I wish it were a strawman argument.
Chrome is ~80% market share of browsers. Google search is dominant, and pushes Chrome heavily. Google's own apps and platforms push Chrome, and on mobile they ignore user choice and offer to open links in Chrome by default. Google is known to have repeatedly sabotaged Firefox [1]
Google fully dominates web standards committees. Google already barrells through with their proposals with complete and utter disregard to input or objections from other browser implementers.
The web is already given over to Google.
More comments and discussions from other people: https://news.ycombinator.com/item?id=31899606, https://news.ycombinator.com/item?id=31897396, https://news.ycombinator.com/item?id=31899214
Again, this is irrelevant. Regulation should be left to government and not to private companies who want to protect their turf of native app development by taking away consumer choice.
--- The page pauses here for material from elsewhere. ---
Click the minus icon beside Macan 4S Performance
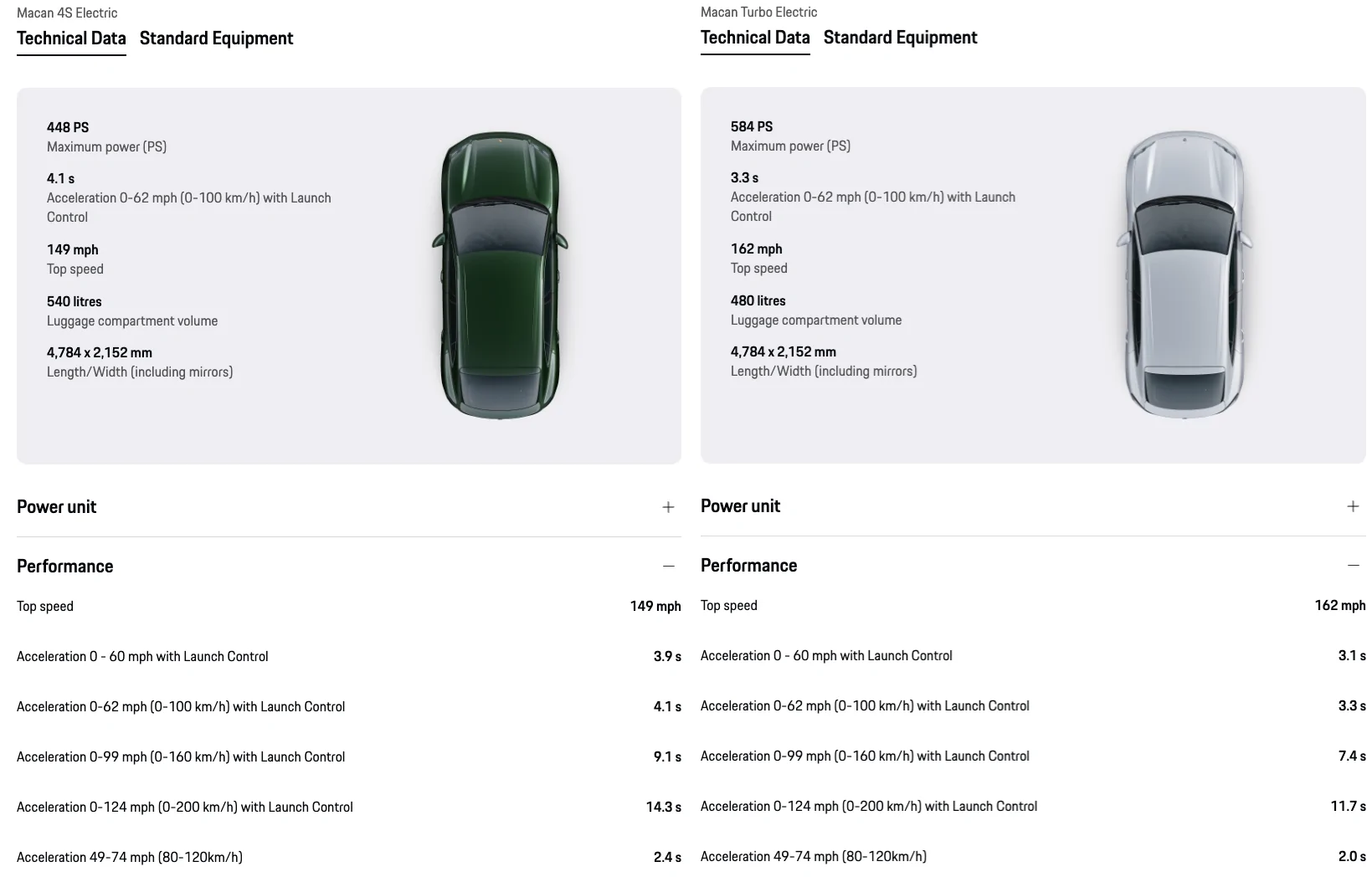Image resolution: width=1372 pixels, height=877 pixels. [x=668, y=567]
Consumer choice of browser on a marketplace is the argument here. Google is already facing multi-billion dollar fines for anti-trust in the EU.
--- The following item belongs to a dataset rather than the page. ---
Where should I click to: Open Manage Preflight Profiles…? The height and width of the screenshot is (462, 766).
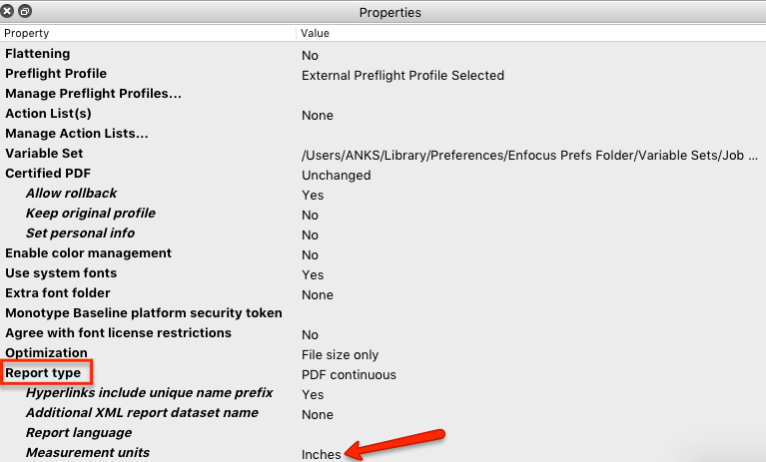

Why can't Apple make an exception for Firefox and non-Chrome browsers ? Disallow Google Chrome, but allow the use of OSS browsers (with their native rendering engines).
Hint: They will not, because they are not afraid of Chrome as much as much as they are afraid that their complete stranglehold over native app development gets threatened.
> Why can't Apple make an exception for Firefox and non-Chrome browsers ?
How do you imagine such a ban? And how much worse Apple will look in this scenario?